> Exercise 1
Copy out the pull request text on auto-healing the alerts-as-data write index in full, with no changes.

> Text excerpt
>> start
[ResponseOps] Investigate auto-healing when no write index is set for alerts as data alias #184161

doakalexi · 2024-05-23T17:38:41Z

Summary

We've run into multiple SDHs where concrete indices exist for an alerts-as-data resource but none of them are set as the write index for an alias. This PR adds code to pick a concrete index and set it as the write index to avoid these types of failures.

Checklist

Unit or functional tests were updated or added to match the most common scenarios

To verify

Go to dev tools
Create an ES Query rule

POST kbn:/api/alerting/rule
{
  "params": {
    "searchType": "esQuery",
    "timeWindowSize": 5,
    "timeWindowUnit": "m",
    "threshold": [
      -1
    ],
    "thresholdComparator": ">",
    "size": 100,
    "esQuery": "{\n    \"query\":{\n      \"match_all\" : {}\n    }\n  }",
    "aggType": "count",
    "groupBy": "all",
    "termSize": 5,
    "excludeHitsFromPreviousRun": false,
    "sourceFields": [],
    "index": [
      ".kibana"
    ],
    "timeField": "created_at"
  },
  "consumer": "stackAlerts",
  "schedule": {
    "interval": "1m"
  },
  "tags": [],
  "name": "test",
  "rule_type_id": ".es-query",
  "actions": []
}

Run the following commands to set "is_write_index": false

POST /_aliases
{
  "actions": [
    {
      "remove": {
        "index": ".internal.alerts-stack.alerts-default-000001",
        "alias": ".alerts-stack.alerts-default"
>> end
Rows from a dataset
>> start
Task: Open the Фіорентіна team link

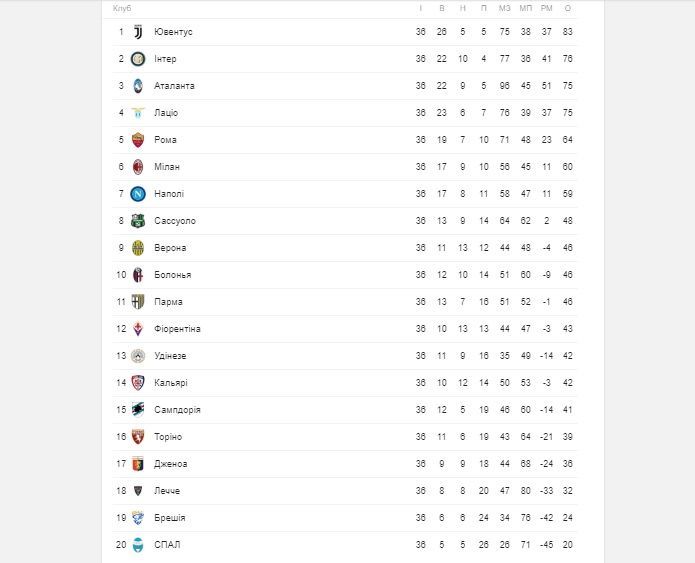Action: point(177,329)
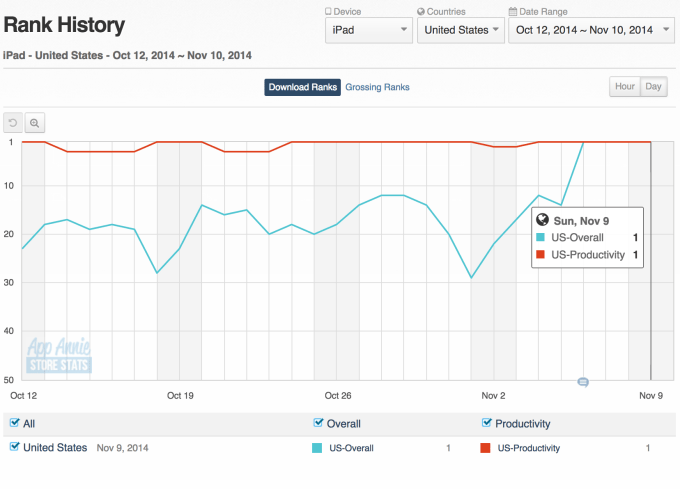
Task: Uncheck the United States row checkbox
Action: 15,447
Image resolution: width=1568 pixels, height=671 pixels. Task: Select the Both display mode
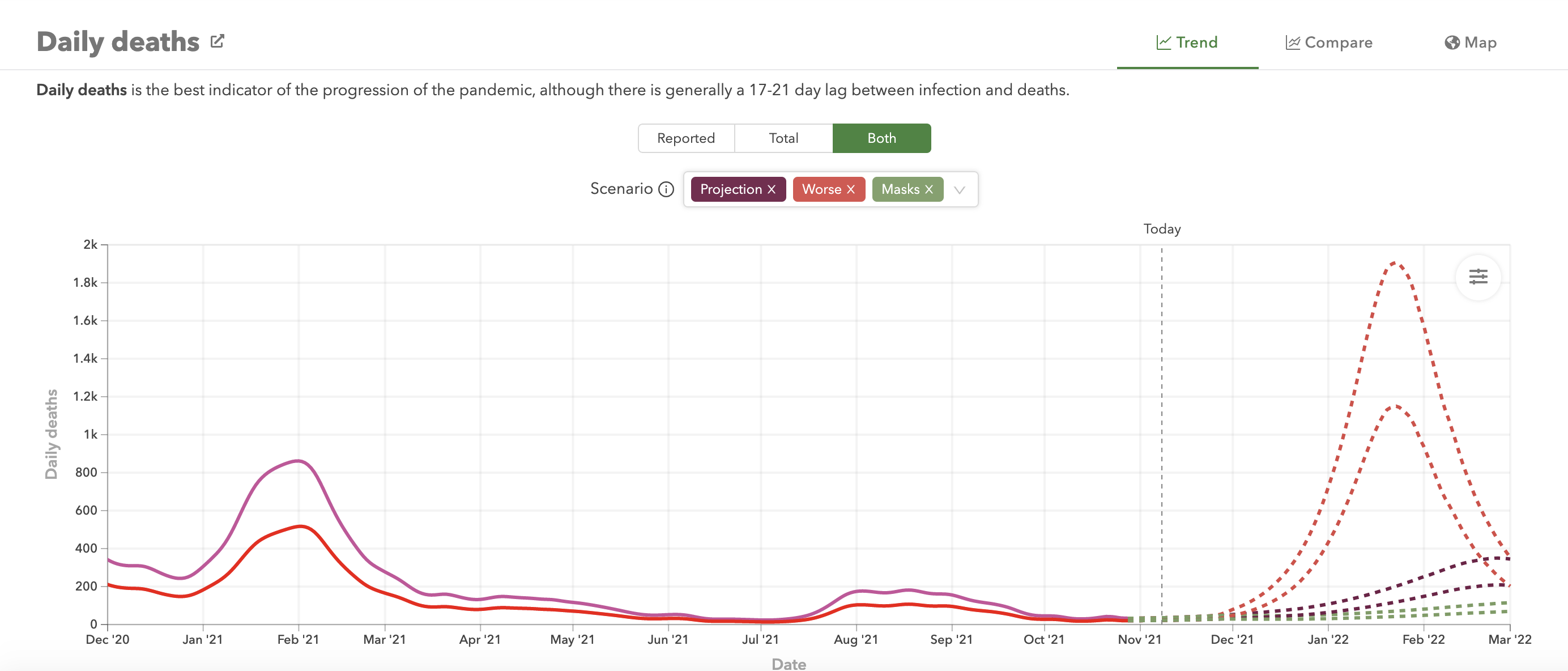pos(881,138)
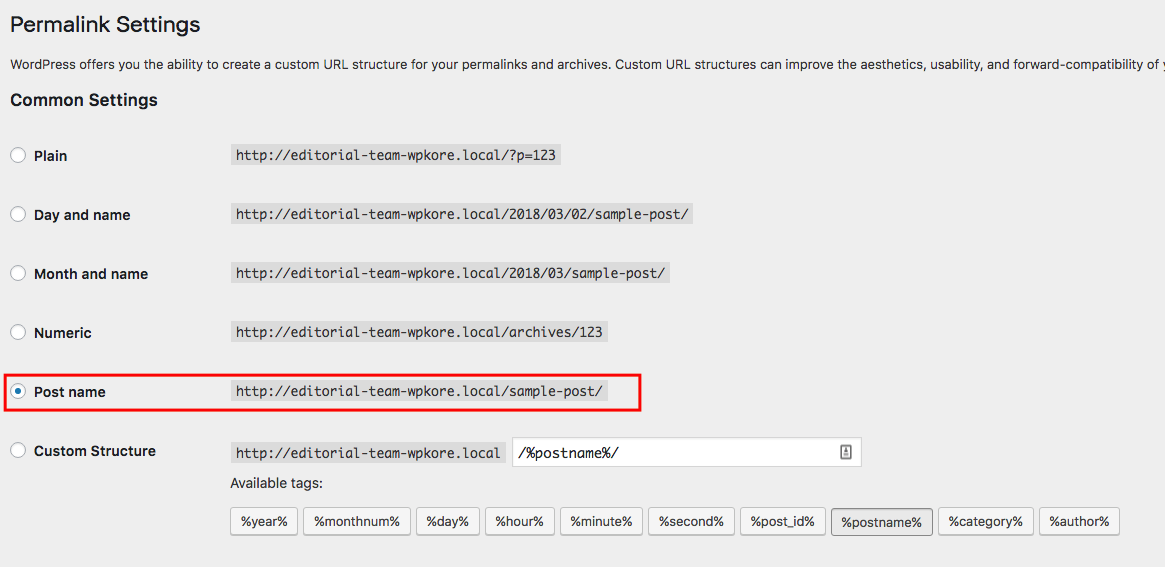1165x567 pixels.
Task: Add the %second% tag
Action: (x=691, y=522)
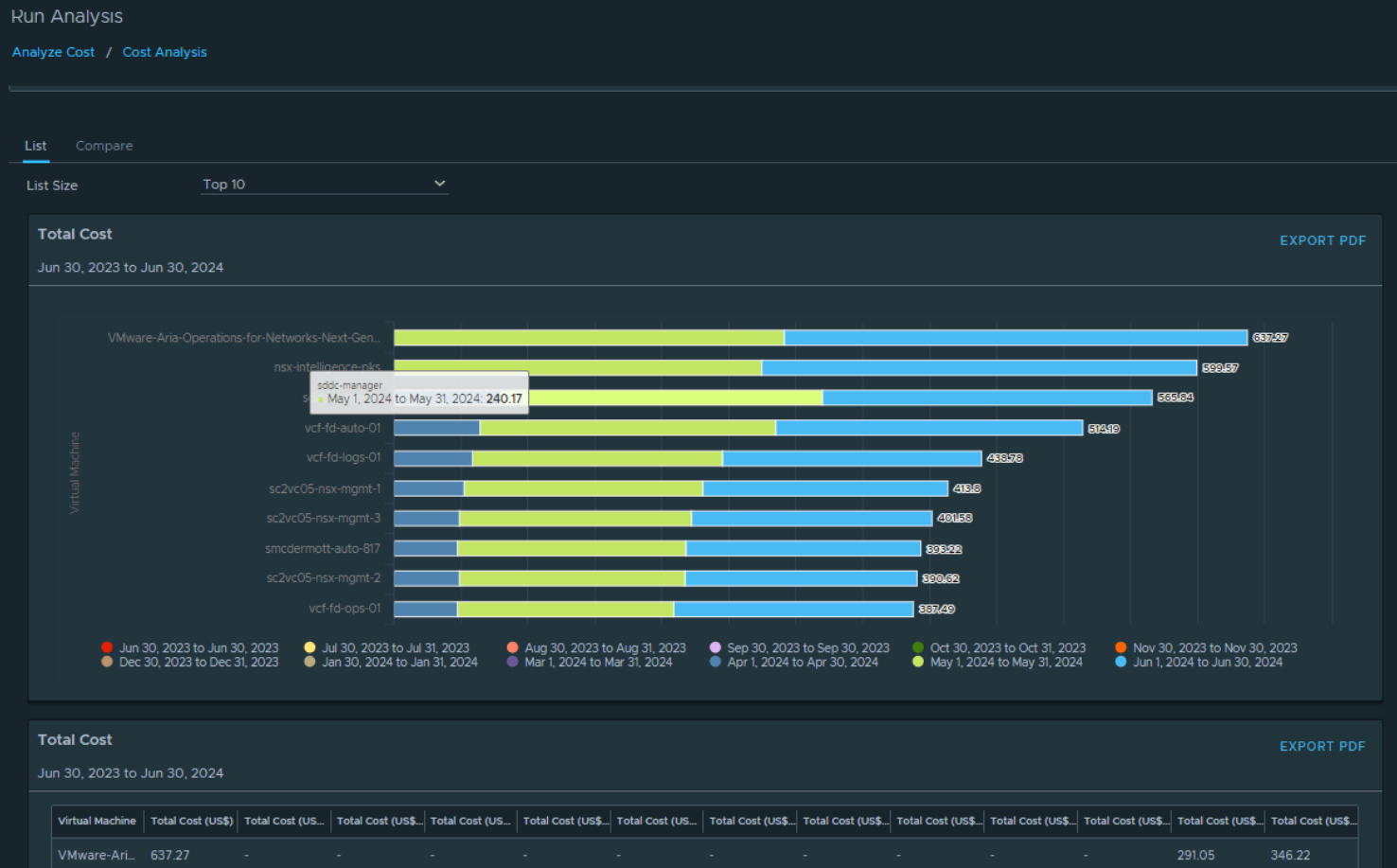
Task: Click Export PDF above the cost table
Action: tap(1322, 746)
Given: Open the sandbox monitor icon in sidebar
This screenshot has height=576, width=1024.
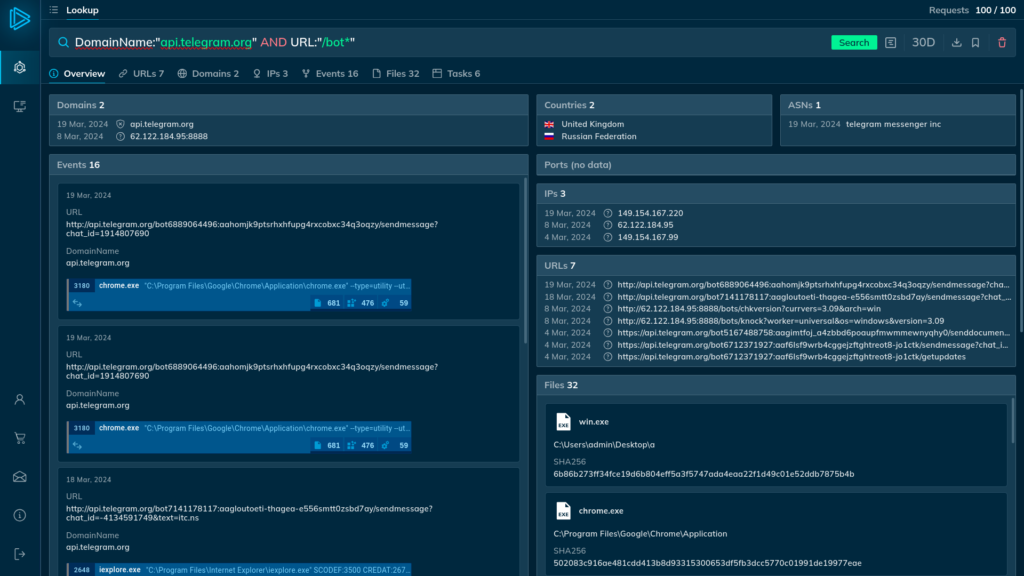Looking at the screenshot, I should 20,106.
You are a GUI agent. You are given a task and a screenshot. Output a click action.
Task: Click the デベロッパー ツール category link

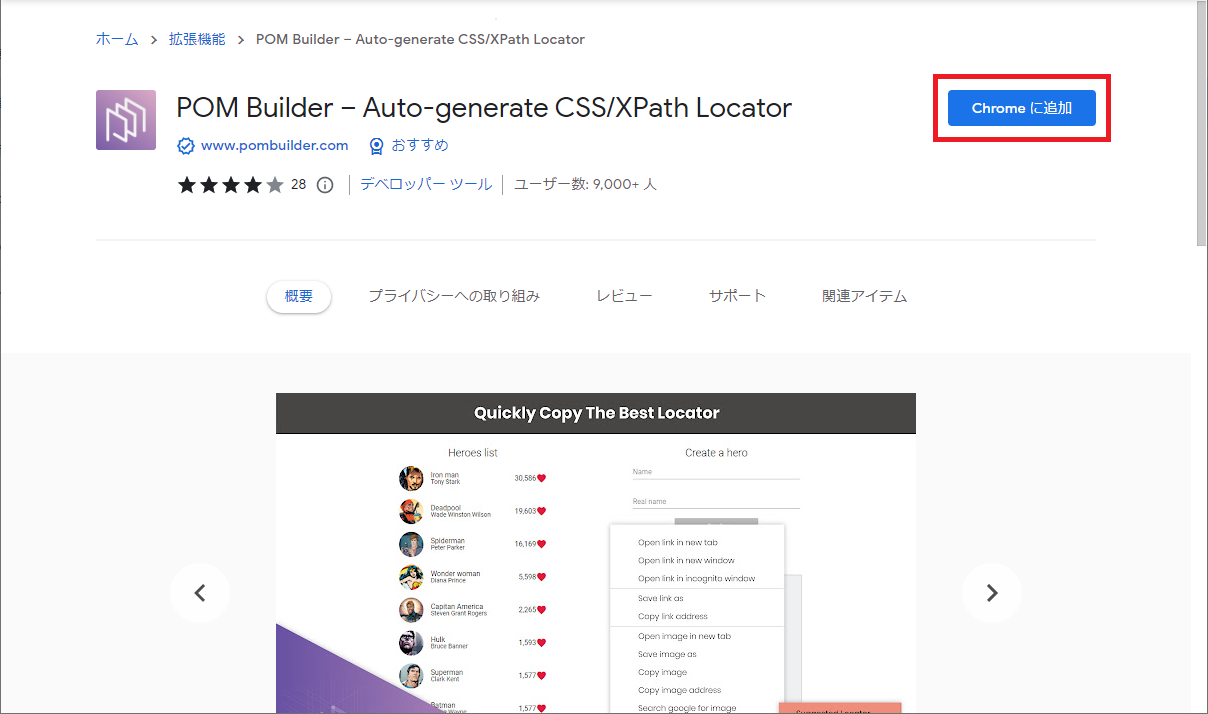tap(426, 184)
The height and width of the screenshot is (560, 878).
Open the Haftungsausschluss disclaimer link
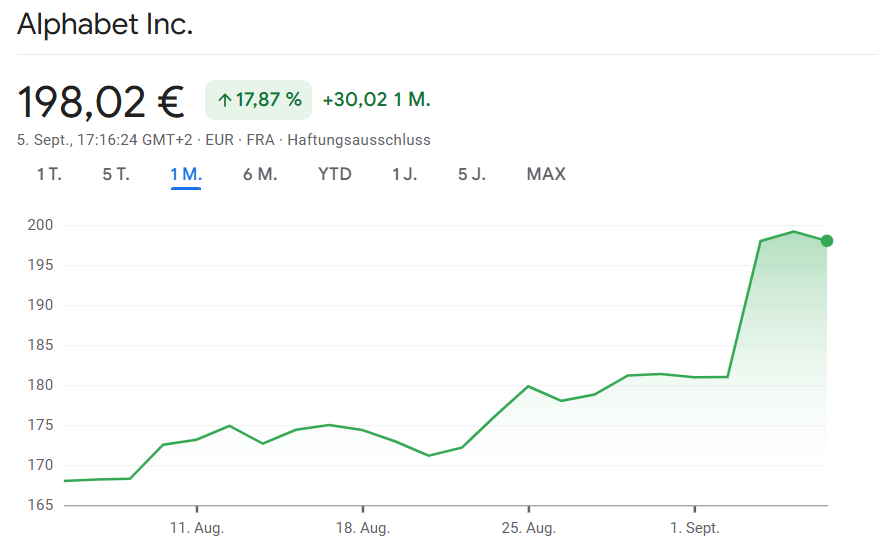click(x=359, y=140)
>> end
> Exercise 2
Update the rows beginning at the line that has "Given: Open the" and continuing through the last row, swapping "link" for "hyperlink" and leaving everything else unchanged. Leave the pictures out of your answer.

> Answer 1
[ResponseOps] Investigate auto-healing when no write index is set for alerts as data alias #184161

doakalexi · 2024-05-23T17:38:41Z

Summary

We've run into multiple SDHs where concrete indices exist for an alerts-as-data resource but none of them are set as the write index for an alias. This PR adds code to pick a concrete index and set it as the write index to avoid these types of failures.

Checklist

Unit or functional tests were updated or added to match the most common scenarios

To verify

Go to dev tools
Create an ES Query rule

POST kbn:/api/alerting/rule
{
  "params": {
    "searchType": "esQuery",
    "timeWindowSize": 5,
    "timeWindowUnit": "m",
    "threshold": [
      -1
    ],
    "thresholdComparator": ">",
    "size": 100,
    "esQuery": "{\n    \"query\":{\n      \"match_all\" : {}\n    }\n  }",
    "aggType": "count",
    "groupBy": "all",
    "termSize": 5,
    "excludeHitsFromPreviousRun": false,
    "sourceFields": [],
    "index": [
      ".kibana"
    ],
    "timeField": "created_at"
  },
  "consumer": "stackAlerts",
  "schedule": {
    "interval": "1m"
  },
  "tags": [],
  "name": "test",
  "rule_type_id": ".es-query",
  "actions": []
}

Run the following commands to set "is_write_index": false

POST /_aliases
{
  "actions": [
    {
      "remove": {
        "index": ".internal.alerts-stack.alerts-default-000001",
        "alias": ".alerts-stack.alerts-default"

> Answer 2
Given: Open the sandbox monitor icon in sidebar
This screenshot has height=576, width=1024.
Looking at the screenshot, I should 20,106.
You are a GUI agent. You are given a task and a screenshot. Output a click action.
Task: Click the デベロッパー ツール category hyperlink

tap(426, 184)
The height and width of the screenshot is (560, 878).
Open the Haftungsausschluss disclaimer hyperlink
click(x=359, y=140)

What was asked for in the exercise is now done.